Task objective:
Render the listing below as a JSON list of strings, one string per line with blank lines omitted. Cover only the part that runs from the start of the listing through the line containing "(x=118, y=279)", with both ends included.

+++ Records

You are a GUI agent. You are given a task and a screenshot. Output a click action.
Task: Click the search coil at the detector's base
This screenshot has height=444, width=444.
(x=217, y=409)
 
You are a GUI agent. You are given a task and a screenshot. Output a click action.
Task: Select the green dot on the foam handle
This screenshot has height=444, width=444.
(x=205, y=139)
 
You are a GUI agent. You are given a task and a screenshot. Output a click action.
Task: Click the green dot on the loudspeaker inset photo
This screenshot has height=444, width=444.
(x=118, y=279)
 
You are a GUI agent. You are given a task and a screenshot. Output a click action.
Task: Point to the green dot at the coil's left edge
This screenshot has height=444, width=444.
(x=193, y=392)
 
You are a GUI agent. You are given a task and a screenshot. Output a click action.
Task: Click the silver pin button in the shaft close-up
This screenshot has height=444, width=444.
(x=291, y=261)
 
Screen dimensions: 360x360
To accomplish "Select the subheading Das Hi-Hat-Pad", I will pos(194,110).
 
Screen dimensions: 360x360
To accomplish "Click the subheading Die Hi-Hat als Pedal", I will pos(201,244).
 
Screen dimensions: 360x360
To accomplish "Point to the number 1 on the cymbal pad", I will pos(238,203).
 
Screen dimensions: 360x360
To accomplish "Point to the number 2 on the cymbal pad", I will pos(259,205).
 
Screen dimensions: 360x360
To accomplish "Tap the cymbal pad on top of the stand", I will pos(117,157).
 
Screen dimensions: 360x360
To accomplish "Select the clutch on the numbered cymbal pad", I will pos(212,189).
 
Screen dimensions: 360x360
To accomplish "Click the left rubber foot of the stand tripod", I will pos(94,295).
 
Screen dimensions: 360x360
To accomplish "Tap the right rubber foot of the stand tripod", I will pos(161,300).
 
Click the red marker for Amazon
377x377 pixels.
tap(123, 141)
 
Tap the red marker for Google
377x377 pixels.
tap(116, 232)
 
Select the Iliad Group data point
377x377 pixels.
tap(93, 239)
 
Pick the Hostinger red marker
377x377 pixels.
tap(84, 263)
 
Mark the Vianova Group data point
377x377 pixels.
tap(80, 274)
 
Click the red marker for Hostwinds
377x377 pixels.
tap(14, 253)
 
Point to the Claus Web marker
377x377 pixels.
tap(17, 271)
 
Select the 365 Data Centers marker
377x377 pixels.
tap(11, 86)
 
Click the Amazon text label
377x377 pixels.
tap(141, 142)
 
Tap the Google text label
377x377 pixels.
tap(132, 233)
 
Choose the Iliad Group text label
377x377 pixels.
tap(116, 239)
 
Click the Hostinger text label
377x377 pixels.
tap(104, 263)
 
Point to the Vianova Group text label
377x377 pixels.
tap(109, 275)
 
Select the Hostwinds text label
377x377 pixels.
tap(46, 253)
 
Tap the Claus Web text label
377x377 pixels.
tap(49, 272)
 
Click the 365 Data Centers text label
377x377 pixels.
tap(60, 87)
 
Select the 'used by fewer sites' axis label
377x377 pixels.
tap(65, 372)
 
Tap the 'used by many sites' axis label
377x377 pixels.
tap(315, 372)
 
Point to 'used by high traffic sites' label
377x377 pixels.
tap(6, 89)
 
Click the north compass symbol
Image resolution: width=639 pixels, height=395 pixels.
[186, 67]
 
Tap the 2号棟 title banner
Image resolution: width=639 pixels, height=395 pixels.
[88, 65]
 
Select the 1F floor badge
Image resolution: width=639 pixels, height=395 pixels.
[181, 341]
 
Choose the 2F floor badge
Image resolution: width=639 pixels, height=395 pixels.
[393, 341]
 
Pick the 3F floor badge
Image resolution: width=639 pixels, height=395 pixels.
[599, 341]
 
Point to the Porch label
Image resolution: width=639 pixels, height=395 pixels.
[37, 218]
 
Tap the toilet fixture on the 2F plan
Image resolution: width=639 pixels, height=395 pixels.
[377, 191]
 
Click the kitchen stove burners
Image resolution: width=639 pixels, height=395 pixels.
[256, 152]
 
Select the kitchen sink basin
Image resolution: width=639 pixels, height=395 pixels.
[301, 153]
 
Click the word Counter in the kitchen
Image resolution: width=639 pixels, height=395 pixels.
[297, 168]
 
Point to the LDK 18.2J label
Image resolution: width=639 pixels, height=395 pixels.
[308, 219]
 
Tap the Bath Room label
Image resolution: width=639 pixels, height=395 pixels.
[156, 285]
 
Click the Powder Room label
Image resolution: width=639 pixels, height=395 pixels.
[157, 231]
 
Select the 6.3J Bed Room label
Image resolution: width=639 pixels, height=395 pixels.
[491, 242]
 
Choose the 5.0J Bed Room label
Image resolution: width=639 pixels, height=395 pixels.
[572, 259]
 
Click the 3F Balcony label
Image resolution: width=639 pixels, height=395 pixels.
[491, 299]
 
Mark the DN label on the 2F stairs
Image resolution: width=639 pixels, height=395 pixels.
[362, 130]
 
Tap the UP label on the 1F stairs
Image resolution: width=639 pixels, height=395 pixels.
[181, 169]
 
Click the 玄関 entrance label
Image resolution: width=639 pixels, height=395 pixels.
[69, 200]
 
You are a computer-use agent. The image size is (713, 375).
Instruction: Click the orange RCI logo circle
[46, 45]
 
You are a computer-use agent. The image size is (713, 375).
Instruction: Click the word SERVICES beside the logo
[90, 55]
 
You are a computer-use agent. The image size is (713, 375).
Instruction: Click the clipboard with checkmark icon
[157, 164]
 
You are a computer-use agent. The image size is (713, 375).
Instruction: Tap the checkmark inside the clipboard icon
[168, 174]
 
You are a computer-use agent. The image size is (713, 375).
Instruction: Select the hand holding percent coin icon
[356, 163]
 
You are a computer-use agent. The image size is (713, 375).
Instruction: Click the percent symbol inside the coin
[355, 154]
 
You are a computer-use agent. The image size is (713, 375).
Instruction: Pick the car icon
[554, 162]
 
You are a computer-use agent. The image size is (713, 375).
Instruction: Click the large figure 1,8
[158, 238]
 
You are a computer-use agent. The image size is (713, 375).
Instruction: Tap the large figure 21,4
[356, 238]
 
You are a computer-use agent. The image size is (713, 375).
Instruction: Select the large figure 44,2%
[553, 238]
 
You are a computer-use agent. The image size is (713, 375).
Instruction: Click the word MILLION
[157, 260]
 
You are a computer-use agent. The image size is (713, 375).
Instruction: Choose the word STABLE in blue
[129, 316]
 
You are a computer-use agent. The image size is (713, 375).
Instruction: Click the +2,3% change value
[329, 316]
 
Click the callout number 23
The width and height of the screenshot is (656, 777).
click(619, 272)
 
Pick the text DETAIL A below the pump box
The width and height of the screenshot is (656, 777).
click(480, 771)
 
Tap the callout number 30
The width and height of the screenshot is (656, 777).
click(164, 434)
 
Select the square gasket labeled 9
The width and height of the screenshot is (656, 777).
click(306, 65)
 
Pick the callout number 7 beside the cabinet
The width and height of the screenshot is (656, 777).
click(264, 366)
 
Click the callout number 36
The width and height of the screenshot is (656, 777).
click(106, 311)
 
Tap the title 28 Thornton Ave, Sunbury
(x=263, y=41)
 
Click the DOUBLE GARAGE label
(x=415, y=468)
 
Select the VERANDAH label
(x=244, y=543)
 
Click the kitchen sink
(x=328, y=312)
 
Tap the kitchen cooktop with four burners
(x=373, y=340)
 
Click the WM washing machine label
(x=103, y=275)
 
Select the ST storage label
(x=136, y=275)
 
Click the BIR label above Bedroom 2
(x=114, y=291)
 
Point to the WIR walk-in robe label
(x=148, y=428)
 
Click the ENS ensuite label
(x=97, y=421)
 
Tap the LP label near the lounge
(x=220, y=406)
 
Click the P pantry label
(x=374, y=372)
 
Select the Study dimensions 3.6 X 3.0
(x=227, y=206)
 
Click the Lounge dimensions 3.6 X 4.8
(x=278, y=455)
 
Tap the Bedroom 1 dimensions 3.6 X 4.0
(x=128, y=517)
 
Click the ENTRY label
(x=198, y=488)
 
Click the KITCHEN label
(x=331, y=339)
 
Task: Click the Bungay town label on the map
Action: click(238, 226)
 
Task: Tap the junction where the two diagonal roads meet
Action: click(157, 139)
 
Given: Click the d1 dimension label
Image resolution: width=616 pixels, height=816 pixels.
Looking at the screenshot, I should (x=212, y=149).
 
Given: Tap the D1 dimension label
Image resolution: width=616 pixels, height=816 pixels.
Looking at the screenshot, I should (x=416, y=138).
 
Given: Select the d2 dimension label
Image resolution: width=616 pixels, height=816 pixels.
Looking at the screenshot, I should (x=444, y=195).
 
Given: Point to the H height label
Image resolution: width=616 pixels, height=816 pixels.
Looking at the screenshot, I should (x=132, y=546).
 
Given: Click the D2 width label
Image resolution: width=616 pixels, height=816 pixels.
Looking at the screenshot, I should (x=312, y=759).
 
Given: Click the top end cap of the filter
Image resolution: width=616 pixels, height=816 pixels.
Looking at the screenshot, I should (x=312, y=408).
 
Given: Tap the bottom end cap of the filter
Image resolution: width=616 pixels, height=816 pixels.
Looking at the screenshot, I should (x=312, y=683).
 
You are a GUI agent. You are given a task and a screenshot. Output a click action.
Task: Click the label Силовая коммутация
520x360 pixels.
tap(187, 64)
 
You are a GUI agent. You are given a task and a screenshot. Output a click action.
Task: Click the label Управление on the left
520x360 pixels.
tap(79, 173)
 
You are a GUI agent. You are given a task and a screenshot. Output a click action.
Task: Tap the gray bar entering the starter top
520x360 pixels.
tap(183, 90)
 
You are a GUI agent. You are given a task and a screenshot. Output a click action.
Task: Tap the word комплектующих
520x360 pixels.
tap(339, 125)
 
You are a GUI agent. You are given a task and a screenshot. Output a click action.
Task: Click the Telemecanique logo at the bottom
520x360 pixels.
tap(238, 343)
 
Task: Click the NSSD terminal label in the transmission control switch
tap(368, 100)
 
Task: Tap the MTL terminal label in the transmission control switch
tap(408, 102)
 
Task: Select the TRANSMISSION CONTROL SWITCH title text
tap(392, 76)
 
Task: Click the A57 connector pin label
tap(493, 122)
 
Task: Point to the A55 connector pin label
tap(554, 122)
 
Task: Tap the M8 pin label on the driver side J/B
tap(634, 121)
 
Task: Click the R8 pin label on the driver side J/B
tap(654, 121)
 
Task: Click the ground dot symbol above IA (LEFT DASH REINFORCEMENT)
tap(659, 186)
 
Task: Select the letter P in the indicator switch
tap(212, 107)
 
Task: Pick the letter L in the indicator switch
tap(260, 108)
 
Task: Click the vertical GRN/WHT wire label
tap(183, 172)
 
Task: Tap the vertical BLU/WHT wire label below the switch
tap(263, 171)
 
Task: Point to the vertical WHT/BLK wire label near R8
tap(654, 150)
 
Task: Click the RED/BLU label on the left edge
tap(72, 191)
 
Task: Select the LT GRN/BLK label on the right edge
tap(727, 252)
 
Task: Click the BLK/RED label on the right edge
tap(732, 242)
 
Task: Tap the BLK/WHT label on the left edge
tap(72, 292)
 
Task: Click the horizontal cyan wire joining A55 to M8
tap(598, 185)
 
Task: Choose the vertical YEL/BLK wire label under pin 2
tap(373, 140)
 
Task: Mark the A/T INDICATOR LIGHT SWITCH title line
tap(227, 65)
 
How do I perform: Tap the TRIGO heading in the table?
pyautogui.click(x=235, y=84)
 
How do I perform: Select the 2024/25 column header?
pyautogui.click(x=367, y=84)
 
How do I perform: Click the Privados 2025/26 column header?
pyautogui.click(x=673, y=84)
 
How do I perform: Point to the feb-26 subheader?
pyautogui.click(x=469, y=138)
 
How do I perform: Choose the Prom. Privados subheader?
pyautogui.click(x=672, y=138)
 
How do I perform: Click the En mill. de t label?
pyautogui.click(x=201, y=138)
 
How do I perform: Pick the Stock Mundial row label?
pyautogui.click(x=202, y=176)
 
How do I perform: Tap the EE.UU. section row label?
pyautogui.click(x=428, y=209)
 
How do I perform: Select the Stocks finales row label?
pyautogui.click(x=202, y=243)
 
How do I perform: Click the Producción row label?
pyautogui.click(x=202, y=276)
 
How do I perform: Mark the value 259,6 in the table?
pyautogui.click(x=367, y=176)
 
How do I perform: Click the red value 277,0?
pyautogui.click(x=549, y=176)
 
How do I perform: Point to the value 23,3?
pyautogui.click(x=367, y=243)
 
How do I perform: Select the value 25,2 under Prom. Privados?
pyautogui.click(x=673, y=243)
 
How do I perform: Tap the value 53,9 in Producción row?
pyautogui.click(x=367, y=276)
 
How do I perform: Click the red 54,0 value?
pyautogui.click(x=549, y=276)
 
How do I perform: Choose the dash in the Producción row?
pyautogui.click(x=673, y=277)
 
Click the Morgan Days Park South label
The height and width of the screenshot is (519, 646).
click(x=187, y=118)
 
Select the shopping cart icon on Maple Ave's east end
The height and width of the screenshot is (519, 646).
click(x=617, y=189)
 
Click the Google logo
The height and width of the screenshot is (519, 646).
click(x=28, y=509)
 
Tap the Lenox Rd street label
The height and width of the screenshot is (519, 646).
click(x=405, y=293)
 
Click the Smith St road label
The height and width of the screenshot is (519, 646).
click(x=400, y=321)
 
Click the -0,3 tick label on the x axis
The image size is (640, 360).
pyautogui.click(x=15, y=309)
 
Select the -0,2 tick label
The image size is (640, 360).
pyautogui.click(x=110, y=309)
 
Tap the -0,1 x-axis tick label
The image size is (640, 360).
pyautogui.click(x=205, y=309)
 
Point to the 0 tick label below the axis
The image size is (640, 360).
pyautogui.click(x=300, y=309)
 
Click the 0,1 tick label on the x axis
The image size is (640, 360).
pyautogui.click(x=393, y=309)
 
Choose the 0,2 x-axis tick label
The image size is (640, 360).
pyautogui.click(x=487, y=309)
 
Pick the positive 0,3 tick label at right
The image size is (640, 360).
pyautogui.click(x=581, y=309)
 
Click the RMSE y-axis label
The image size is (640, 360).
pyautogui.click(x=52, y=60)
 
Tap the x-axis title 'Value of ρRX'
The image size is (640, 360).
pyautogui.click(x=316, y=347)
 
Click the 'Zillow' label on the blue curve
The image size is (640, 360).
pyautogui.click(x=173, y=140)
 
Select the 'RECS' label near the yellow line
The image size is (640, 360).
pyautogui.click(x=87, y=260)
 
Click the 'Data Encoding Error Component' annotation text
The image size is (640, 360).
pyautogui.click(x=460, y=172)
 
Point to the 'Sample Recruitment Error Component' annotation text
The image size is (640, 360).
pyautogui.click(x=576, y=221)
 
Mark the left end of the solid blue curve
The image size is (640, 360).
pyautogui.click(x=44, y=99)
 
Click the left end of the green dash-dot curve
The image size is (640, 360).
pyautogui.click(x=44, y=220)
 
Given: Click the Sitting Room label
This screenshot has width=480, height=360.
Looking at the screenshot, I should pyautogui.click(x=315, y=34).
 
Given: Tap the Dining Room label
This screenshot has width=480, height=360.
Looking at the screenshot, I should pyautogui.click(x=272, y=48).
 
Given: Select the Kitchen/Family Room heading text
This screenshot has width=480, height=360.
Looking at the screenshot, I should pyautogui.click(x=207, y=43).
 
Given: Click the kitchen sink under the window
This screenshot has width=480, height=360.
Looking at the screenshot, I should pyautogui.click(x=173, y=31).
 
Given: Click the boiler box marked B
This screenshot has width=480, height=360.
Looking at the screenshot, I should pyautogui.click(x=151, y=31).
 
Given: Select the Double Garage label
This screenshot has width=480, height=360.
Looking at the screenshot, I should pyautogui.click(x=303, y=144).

++++++

Task solution:
[
  "You are a GUI agent. You are given a task and a screenshot. Output a click action.",
  "Task: Click the search coil at the detector's base",
  "This screenshot has height=444, width=444.",
  "(x=217, y=409)",
  "You are a GUI agent. You are given a task and a screenshot. Output a click action.",
  "Task: Select the green dot on the foam handle",
  "This screenshot has height=444, width=444.",
  "(x=205, y=139)",
  "You are a GUI agent. You are given a task and a screenshot. Output a click action.",
  "Task: Click the green dot on the loudspeaker inset photo",
  "This screenshot has height=444, width=444.",
  "(x=118, y=279)"
]